When I see photographs of the Naish and Klein menageries, when I watch my son David playing Planet Zoo (at my behest for this article), when I have the chance to discuss augmented reality games like Pokémon GO (2016) or Safari Central (2017) with the media scholar Kailan Sindelar, I can’t help but see a deeper and longer history behind the animal-themed games we play and toys we collect. Yes, many of the ideas behind modern zoos are fundamentally different from those behind the menagerie of Rudolf II and the art of Roelandt Savery, but the thread of the commodification of nature is continuous and undoubtedly part of the reason that today there are more plastic elephants than real ones.

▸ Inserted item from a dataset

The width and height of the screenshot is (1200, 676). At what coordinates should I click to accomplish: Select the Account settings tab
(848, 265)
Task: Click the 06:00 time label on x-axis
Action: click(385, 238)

- 1. Acknowledgement: I would like to thank Vittoria Sipone for her valuable assistance in the research for this essay. The research was supported by the Research Assistance Fund of the University of Wisconsin-Milwaukee and “Rethinking Zoo Biology. The Histories, Effects and Futures of Captivity,” a grant funded by Australian Research Council (DP200103404).
- 2. At first “millions” seems like it must be an exaggeration. Consider just one small example, however. Jonathan Losos suggests hundreds of thousands of wild-caught anoles are shipped out of Louisiana every year (2011). When Jonathan posted a question for me on the anole annals blog asking colleagues to estimate how many anoles are currently in captivity, Rick Wallach replied, “a gazillion. If you count the ones on my house, two gazillion” (Losos, 2022). I think one can reasonably guess that at any given time there might be 1-3 million anoles in captivity.
- 3. Of course, zoos, museums, botanical gardens, and aquaria continued to be built in the 20th century, and continue to be built today, too. The circumstances driving their development have changed, but the reasons for these collections still echo older efforts. For example, efforts to build new urban aquaria and natural history museums continue to be pushed by people seeking to celebrate and make our cities better for residents and more attractive to outsiders — justifications that would have resonated with 19th century advocates.
- 4. See, for example, the antiquarian book shop and publishing company run by Dr. Klaus Schüling, which regularly hosts international online auctions.
- 5. Consider the amount of exposure the adventures of figures like David Livingston or William Cornwallis Harris received in just the newspapers. But there were more obscure figures, as well. A marvelous article in the German bourgeois magazine, Die Gartenlaube about the animal catcher Lorenzo Casanova, who was active in North-East Africa in the 1860s, points to the European fascination with foreign lands and foreign animals (Dorner, 1869). See also Fischer, 1896; Thode-Arora, 1989; Dittrich and Rieke-Müller, 1998; Reichenbach, 1980; and Santesso, 2014.
- 6. On feeding schedules, see the chapter “Zoo Time” in my forthcoming book A Wilder Kingdom. Rethinking the Wild in Zoos, Wildlife Parks, and Beyond (Rothfels, 2023).